▶ **DATASET**
----

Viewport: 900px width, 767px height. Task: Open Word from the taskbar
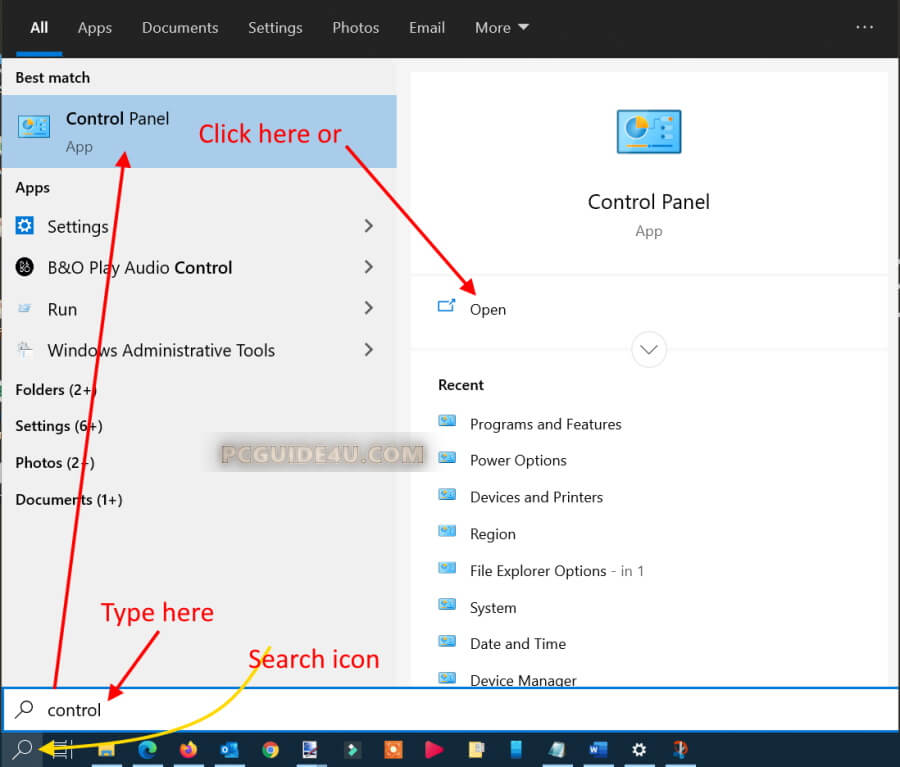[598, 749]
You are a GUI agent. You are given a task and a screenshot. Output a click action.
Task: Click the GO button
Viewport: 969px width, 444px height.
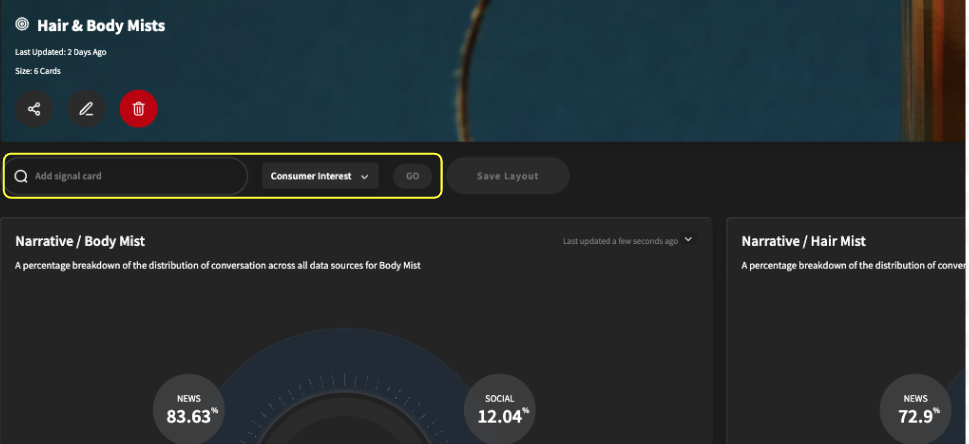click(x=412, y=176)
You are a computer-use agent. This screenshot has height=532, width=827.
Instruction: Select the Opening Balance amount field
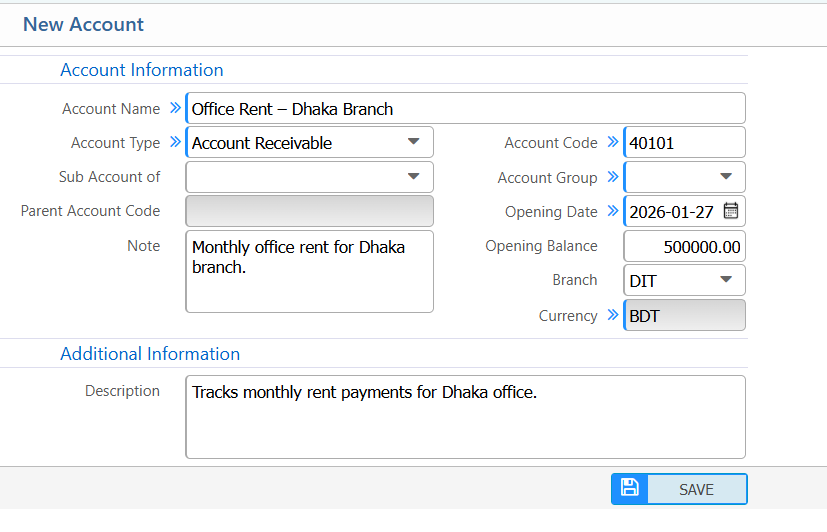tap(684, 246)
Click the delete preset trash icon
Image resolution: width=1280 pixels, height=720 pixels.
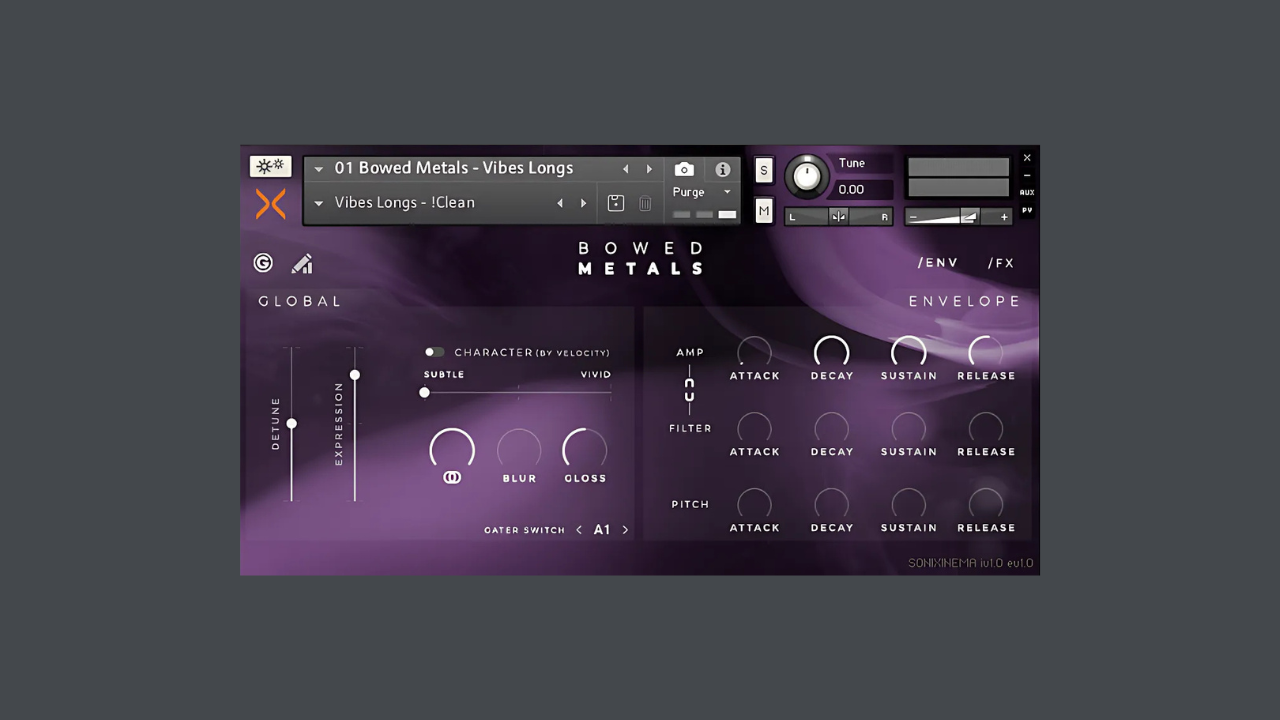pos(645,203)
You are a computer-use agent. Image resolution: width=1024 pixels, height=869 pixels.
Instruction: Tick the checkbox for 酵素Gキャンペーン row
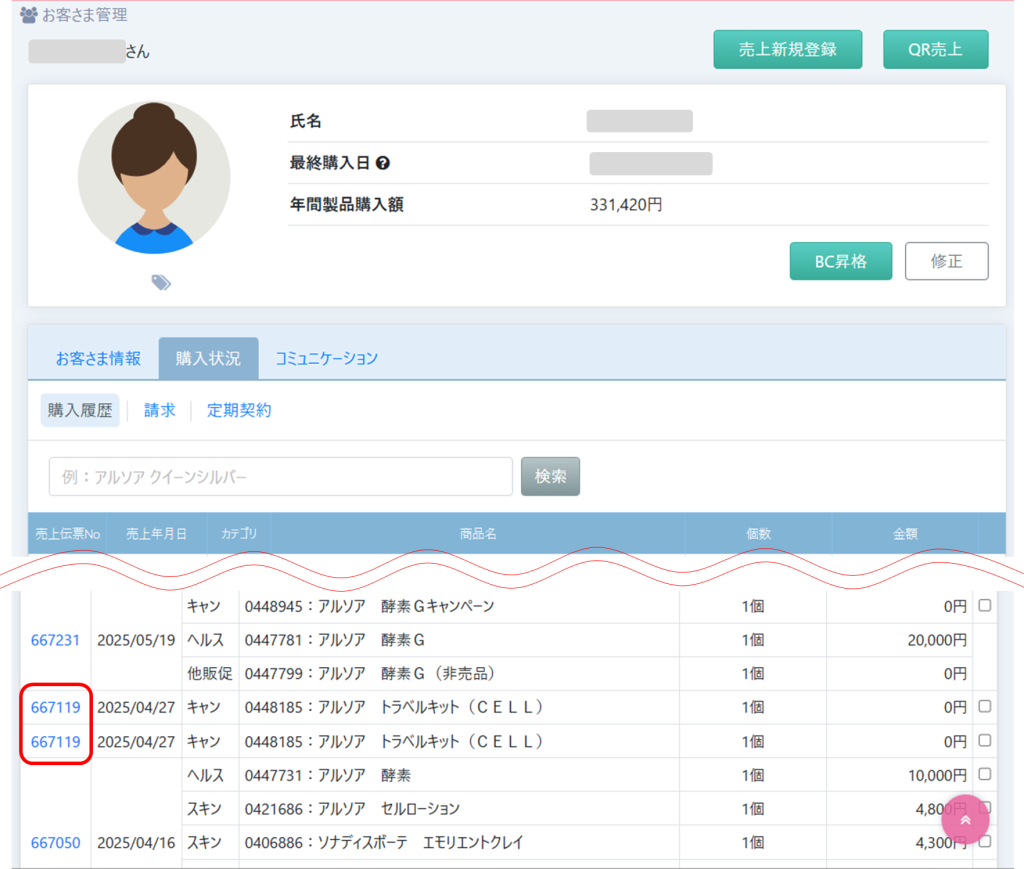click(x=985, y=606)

----

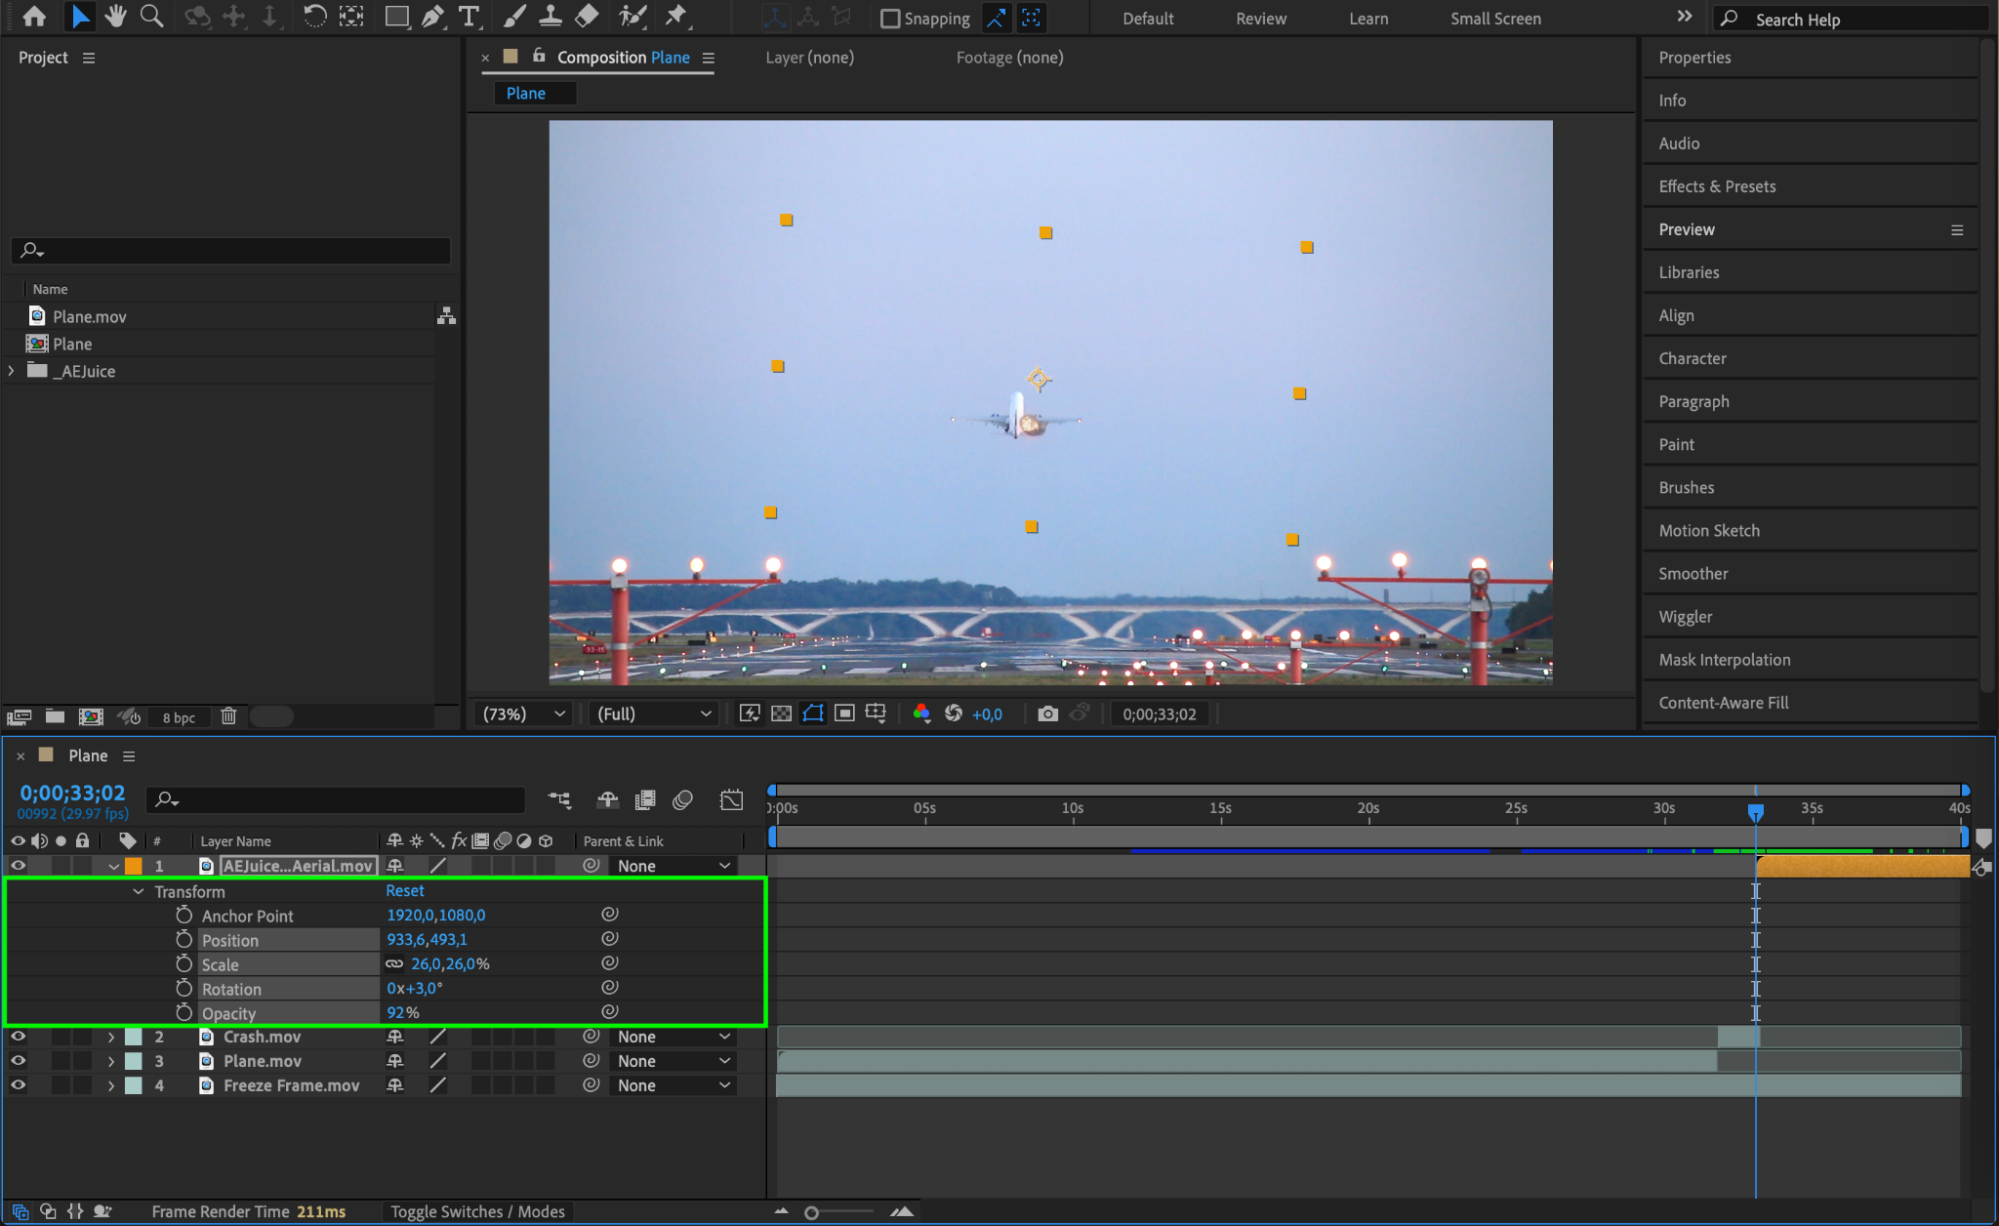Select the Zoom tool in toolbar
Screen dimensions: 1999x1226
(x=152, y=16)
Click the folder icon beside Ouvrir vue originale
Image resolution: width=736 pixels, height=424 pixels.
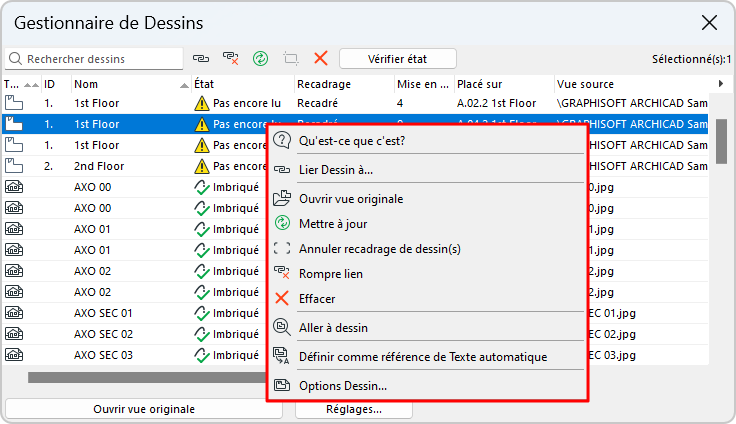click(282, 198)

----

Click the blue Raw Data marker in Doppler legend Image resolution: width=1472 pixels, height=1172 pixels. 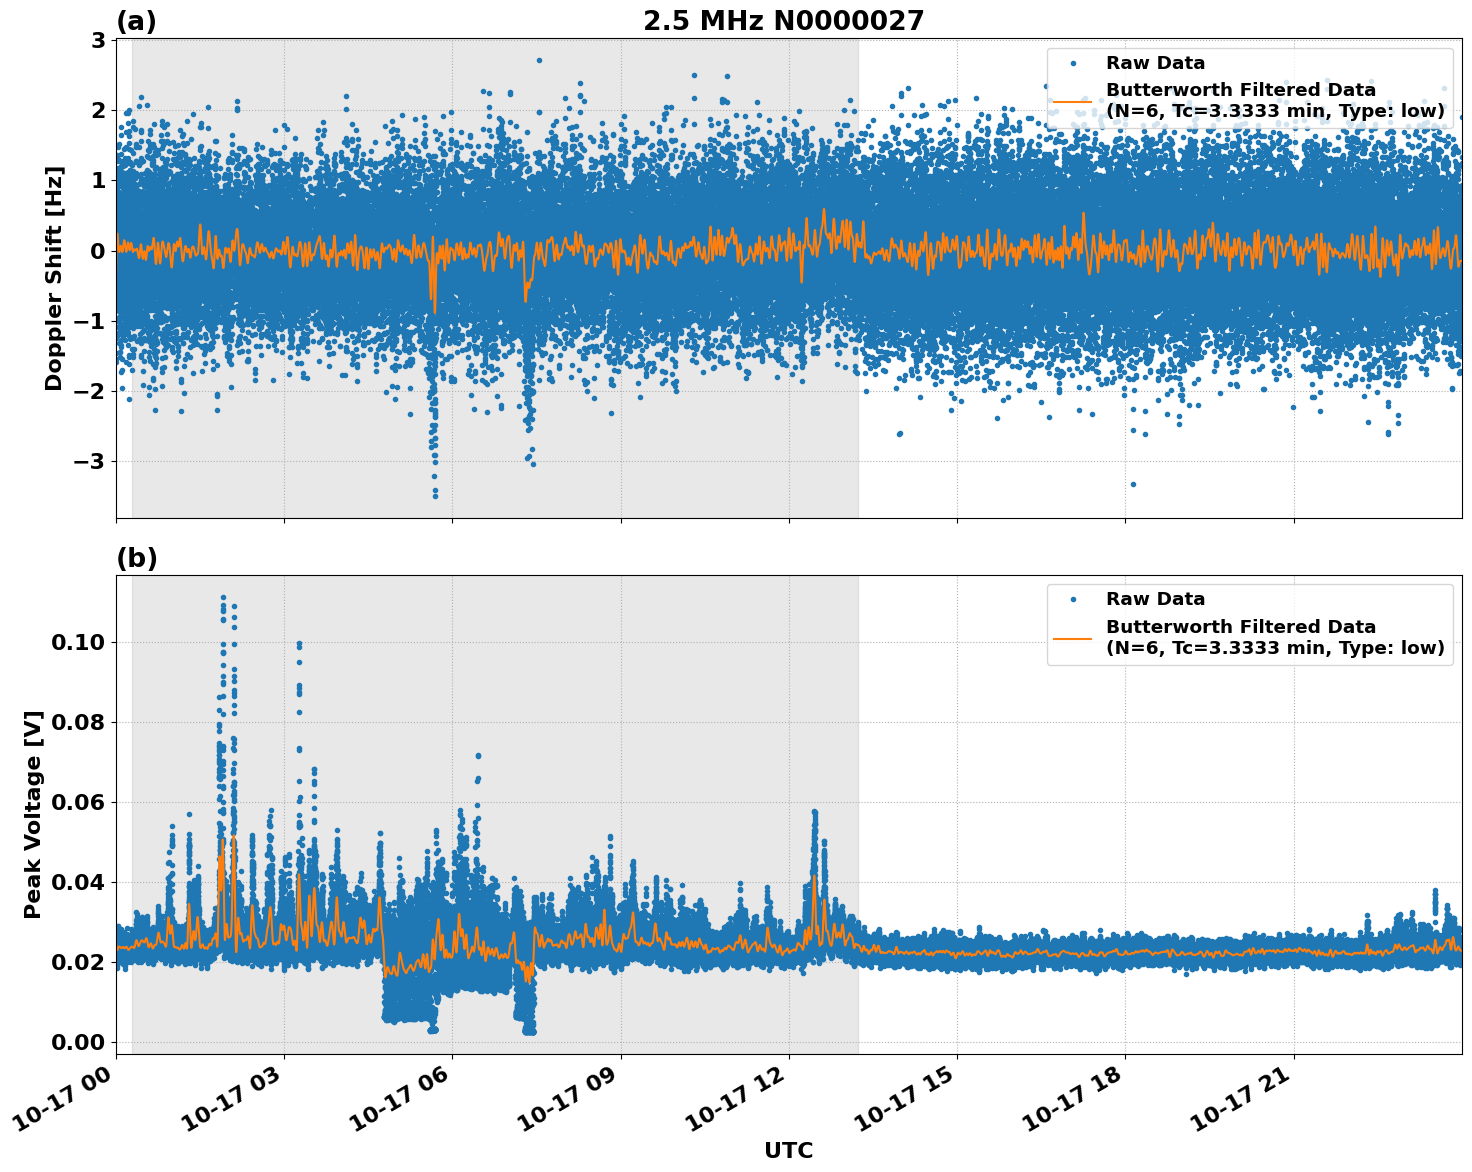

----

▶ **DIRECTION**
How many lines in the entries above contain the word "Viewport"? Reply with the number alone.

▶ **SOLUTION FOR THIS PROBLEM**
2